Whereas the BBC soon found itself vilified for cowardice over its refusal to trash the late star’s reputation on a slender basis, unscrupulous chancer Williams-Thomas was the hero of the hour.

Now, though, he has been put in the dock himself, metaphorically at least. This follows his role as a police detective in an investigation of the King case that followed perceived failures in how Surrey Police had handled things at an earlier stage.

It has been revealed that in 2014 Surrey Police learnt that Williams-Thomas was said to be offering to sell information on King’s alleged victims, and even introductions to them. This put a massive question mark, to say the least, over the ex-detective’s integrity. Judge Taylor said it meant King should never have been charged on evidence taken by him.

So much for Williams-Thomas. As for Surrey Police, they have been forced into an apology for a litany not just of blunders but of acts that would seem deliberately designed to rig the case, if the Daily Mail report is correct. That account shows the judge making numerous swingeing points of criticism, including the claim that officers misled the court and hid evidence that would have undermined alleged victims’ stories.

After the jury was discharged back in June, we are told, Detective Chief Inspector Joanne Hayes, the senior investigating officer, went off sick due to “mental illness”. Prosecutors have now announced that they will not be seeking a re-trial.

Judge Taylor said the case had not even been driven by concern over getting justice for any victims. Instead, it was all about Surrey Police trying to repair the reputational damage they had incurred through their previous failings, in their investigations both of Jonathan King and Jimmy Savile.

You want more evidence of police hypocrisy? You want further proof that even the higher realms of government plainly don’t give a toss about kids’ welfare despite constantly banging on about it?

How about the recent disclosure that British police and intelligence agencies have been deliberately exposing children to the danger of extremely violent physical reprisals by using them as spies in covert operations against terrorists, gangs and drug dealers? A committee of the House of Lords revealed the practice while raising the alarm over government plans – yes, this is Her Majesty’s Government we are talking about – to give law enforcement bodies more freedom over “their use of children”.

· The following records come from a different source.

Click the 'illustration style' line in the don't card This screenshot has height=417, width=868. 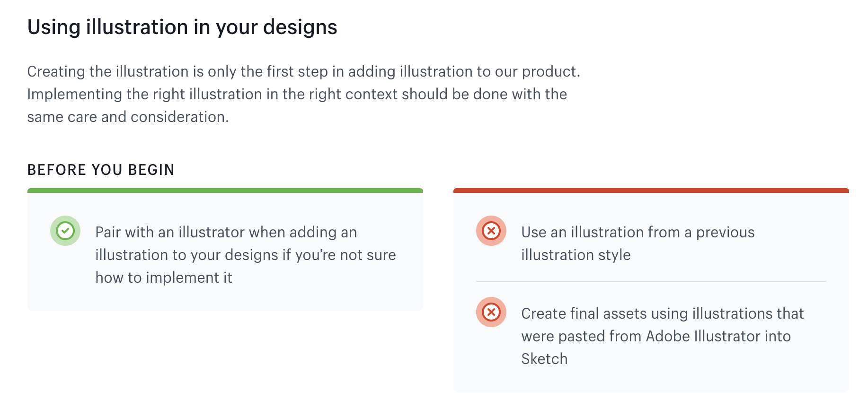(576, 255)
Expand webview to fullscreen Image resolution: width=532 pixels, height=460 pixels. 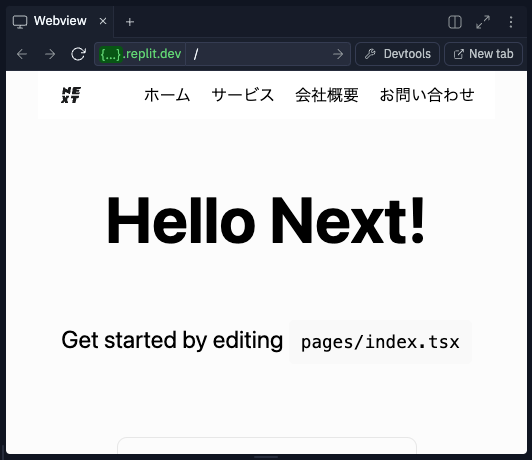[483, 22]
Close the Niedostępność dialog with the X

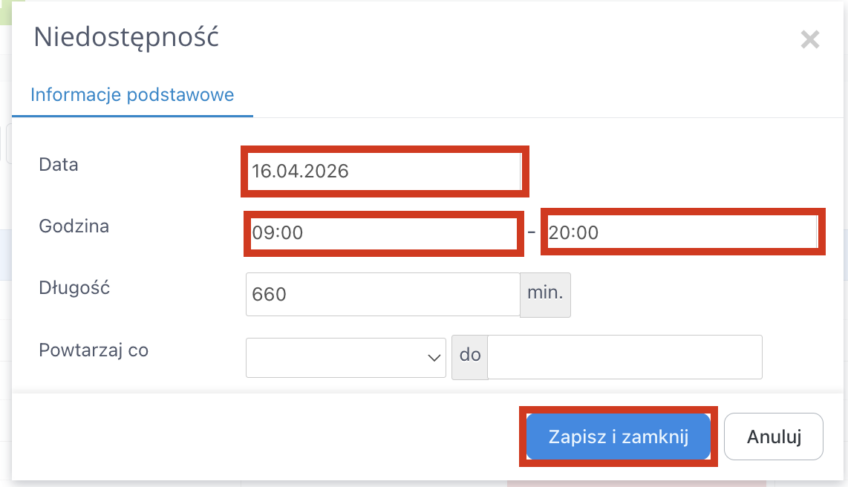[x=810, y=40]
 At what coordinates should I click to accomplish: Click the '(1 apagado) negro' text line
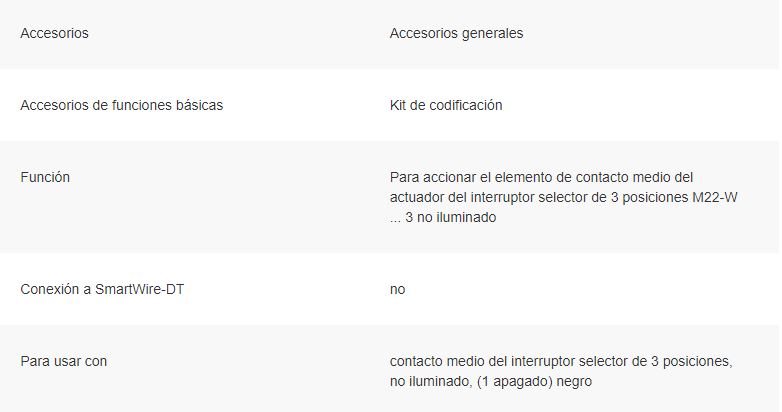coord(534,382)
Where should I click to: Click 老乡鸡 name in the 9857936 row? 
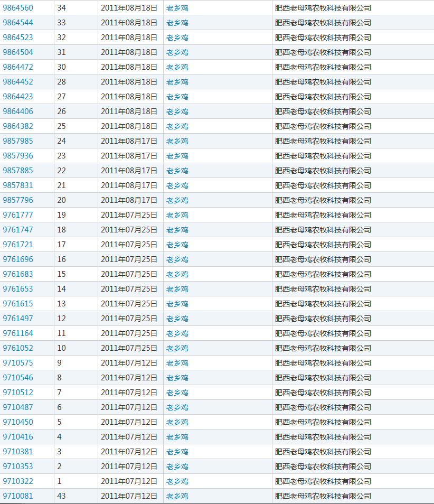tap(177, 156)
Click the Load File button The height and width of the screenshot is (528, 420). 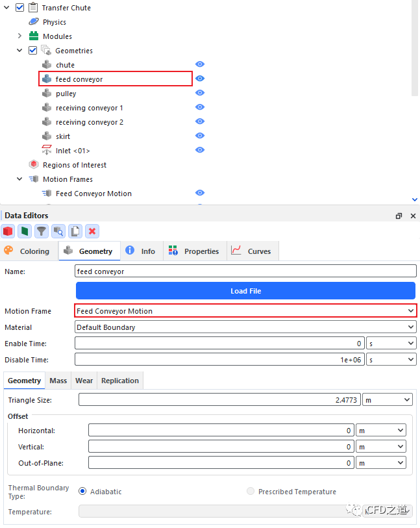pyautogui.click(x=245, y=291)
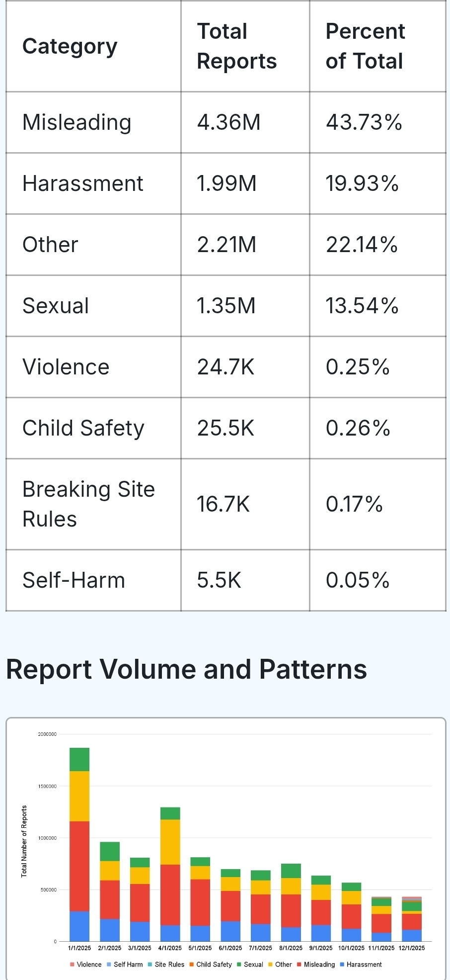
Task: Click the Breaking Site Rules category cell
Action: 89,504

The committee expressed alarm over proposals to extend from one month to four the period of time between each occasion that child spies go through a re-registration process. In other words, the plan is to allow the authorities to embed kids within criminal networks for a lengthy period. How bizarre is that? As Richard Littlejohn would say, you couldn’t make it up.

Neil Woods, a former undercover police officer who investigated drugs gangs around the country, told The Guardian, “It’s going to rack up the violence because as soon as gangsters think that there are more spies in their ranks then the classic arms race reaction is to increase the amount of terror, to make sure that those people are more scared of the gangsters than they are of the ramifications of the police.”

I found it particularly shocking to learn that this use of child spies is overseen by the investigatory powers commissioner, Lord Justice Fulford. A Home Office statement said, “Throughout any deployment and beyond, the welfare of the young person is the paramount consideration.”

Really? Really? I find this official complacency quite stunning. Many years ago Adrian Fulford and I were fellow members of the NCCL gay rights sub-committee. He struck me as a pleasant and decent person, a man of integrity. It just shows, perhaps, how compromised establishment figures can become, tainted as they inevitably will be by being forced to ponder, in many awkward contexts, whether the end justifies the means.

Or perhaps, though it seems unlikely, he takes the robust view that kids are more capable than we think and that their lives will be massively enhanced by being entrusted with such an excitingly grown-up role. Many of us heretics, indeed, might see some romance in the thought of a junior James Bond getting the better of a sinister, cat-stroking, international criminal mastermind, or foiling a dastardly jihadi plot for a new 9/11.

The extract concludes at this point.